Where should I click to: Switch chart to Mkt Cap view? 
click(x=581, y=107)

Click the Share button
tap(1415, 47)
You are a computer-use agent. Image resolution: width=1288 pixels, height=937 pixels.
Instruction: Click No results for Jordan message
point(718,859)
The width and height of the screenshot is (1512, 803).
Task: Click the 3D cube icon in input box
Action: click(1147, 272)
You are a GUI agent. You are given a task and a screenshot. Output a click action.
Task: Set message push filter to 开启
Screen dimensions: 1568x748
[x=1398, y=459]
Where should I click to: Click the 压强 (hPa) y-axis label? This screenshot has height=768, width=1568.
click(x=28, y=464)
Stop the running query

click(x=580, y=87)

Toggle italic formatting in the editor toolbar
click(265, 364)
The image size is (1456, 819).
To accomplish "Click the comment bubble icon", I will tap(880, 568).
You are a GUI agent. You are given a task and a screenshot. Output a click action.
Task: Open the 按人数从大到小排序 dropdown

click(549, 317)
───
[Exercise]:
Set all of the entries down again, exactly as they were given.

[Reply]:
Where should I click to: Switch chart to Mkt Cap view? 
click(x=581, y=107)

Click the Share button
tap(1415, 47)
You are a computer-use agent. Image resolution: width=1288 pixels, height=937 pixels.
Instruction: Click No results for Jordan message
point(718,859)
The width and height of the screenshot is (1512, 803).
Task: Click the 3D cube icon in input box
Action: click(1147, 272)
You are a GUI agent. You are given a task and a screenshot. Output a click action.
Task: Set message push filter to 开启
Screen dimensions: 1568x748
[x=1398, y=459]
Where should I click to: Click the 压强 (hPa) y-axis label? This screenshot has height=768, width=1568.
click(x=28, y=464)
Stop the running query

click(x=580, y=87)

Toggle italic formatting in the editor toolbar
click(265, 364)
The image size is (1456, 819).
To accomplish "Click the comment bubble icon", I will tap(880, 568).
You are a GUI agent. You are given a task and a screenshot. Output a click action.
Task: Open the 按人数从大到小排序 dropdown

click(549, 317)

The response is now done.